The decision to turn Orwell into a TV-style episodic serial was a bold, risky move. It had the potential to get people talking and elevate the game experience to greater heights, or create the indie game equivalent of a black hole.

In this, the second in a series of posts about the development of Orwell, we talk about going episodic: what went right, what went wrong, and why we’ve decided to do it all again and release Orwell: Ignorance is Strength episodically.


On October 20th, 2016, with our hearts in our mouths, we released the first episode of Orwell via Steam. Over the following four weeks, we continued to release a new episode every Thursday, creating a five week season (“Season One”). As far as we know, Orwell was the first game to release this way on Steam, and the second game ever to attempt this release structure.

When it was first conceived, Orwell was intended to be a single date release. But as development progressed and our publisher–Surprise Attack Games–came on board, meetings about what Orwell was trying to achieve led to numerous discussions about the game’s structure, how it was broken into “days”. Orwell felt like a Netflix series, or an old-school radio play.

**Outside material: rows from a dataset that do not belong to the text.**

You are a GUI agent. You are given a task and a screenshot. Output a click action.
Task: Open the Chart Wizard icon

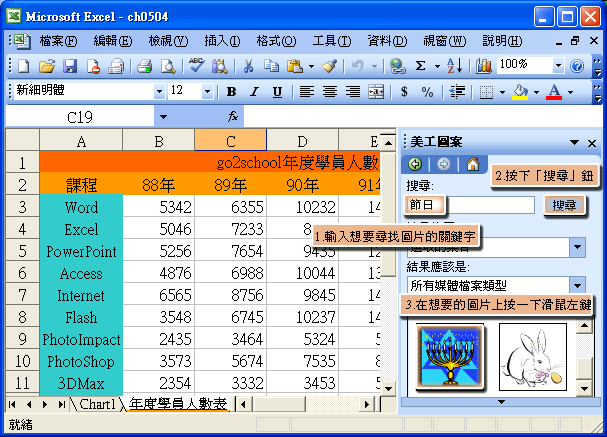point(484,66)
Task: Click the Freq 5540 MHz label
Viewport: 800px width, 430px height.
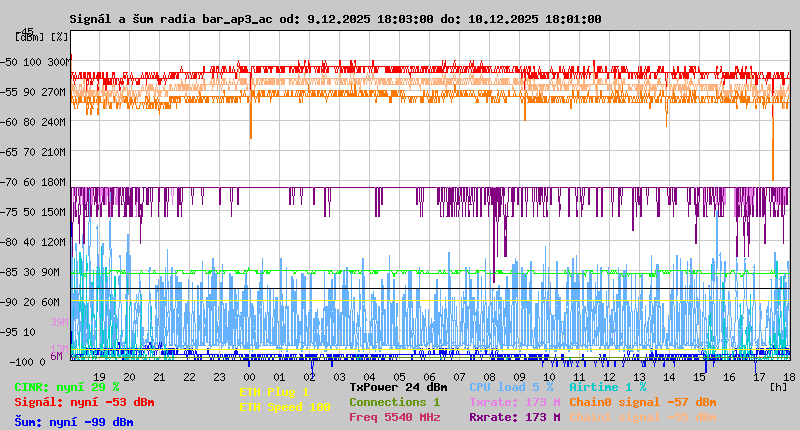Action: pos(394,417)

And we talked a lot about the influence that This American Life’s audio show, Serial, had on podcasts.

When viewed in those terms, creatively, Orwell really suited an episodic release.

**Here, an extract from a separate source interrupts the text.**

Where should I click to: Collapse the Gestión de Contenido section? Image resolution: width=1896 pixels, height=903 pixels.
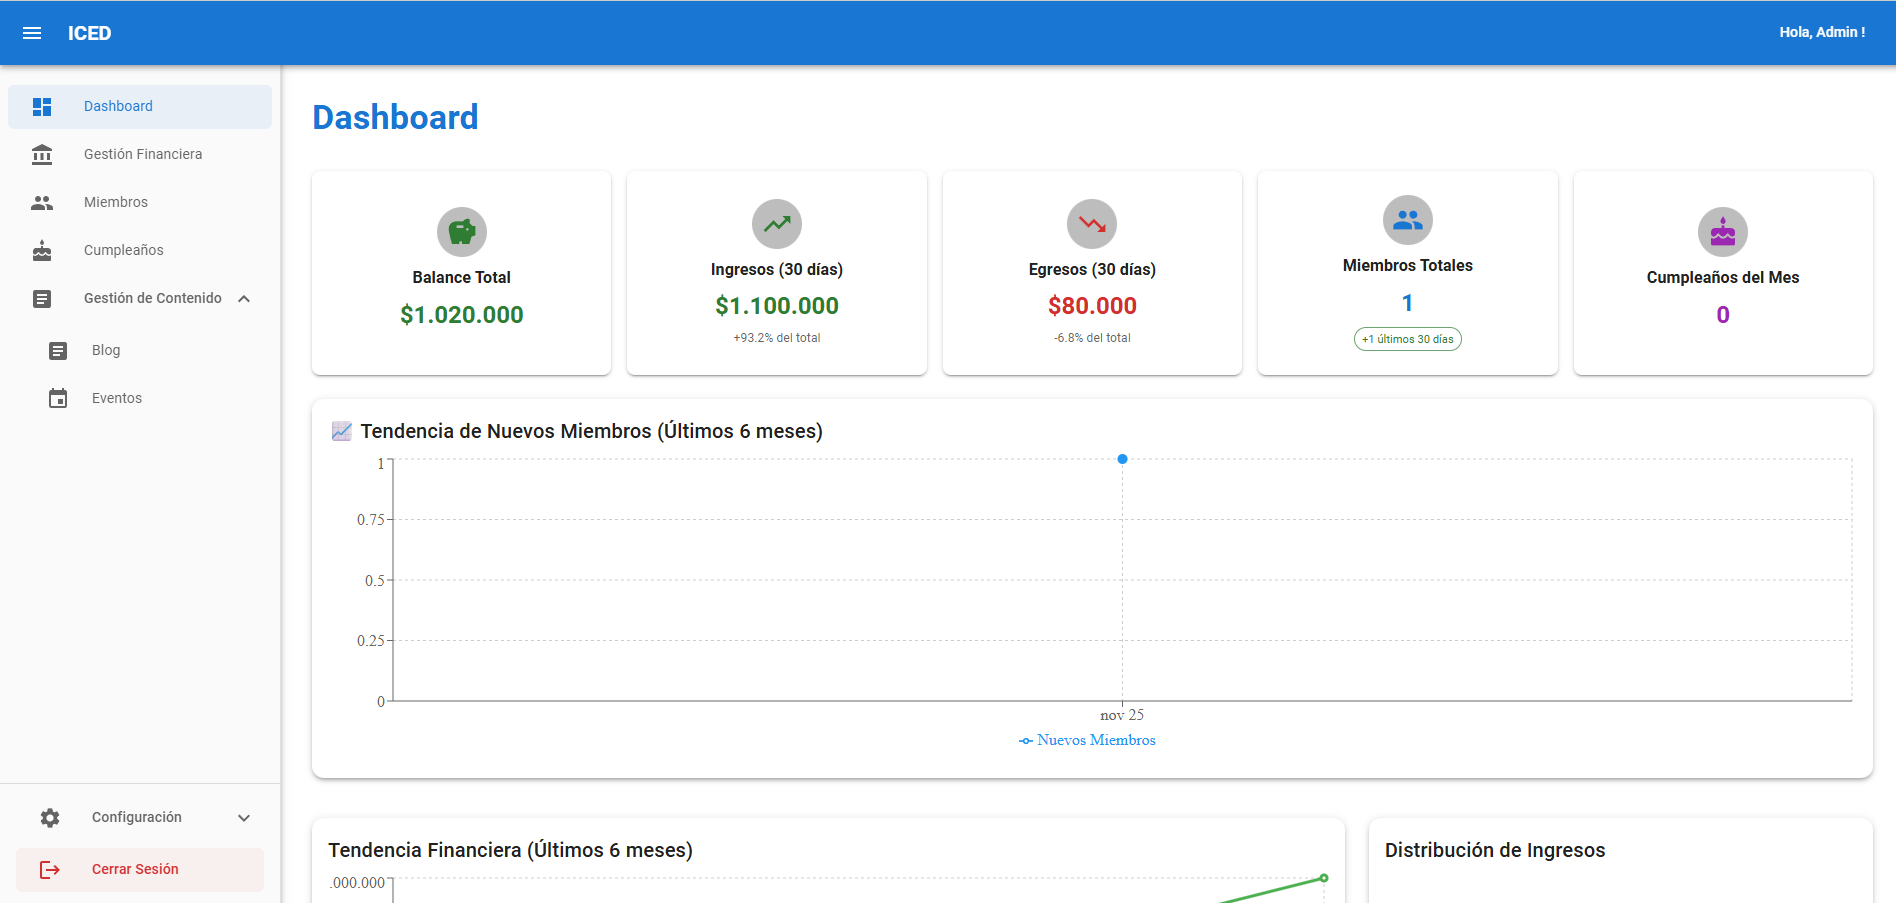tap(244, 298)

Orwell is a thriller with suspense and plot twists being a critical part of the game. By forcing players to wait between episodes, we hoped to accentuate that feeling of suspense and encourage players to really savour the content in each episode rather than rushing through. We wanted players to think about the game’s theme and how we balance privacy, connection, security and freedom in the age of the internet and social media.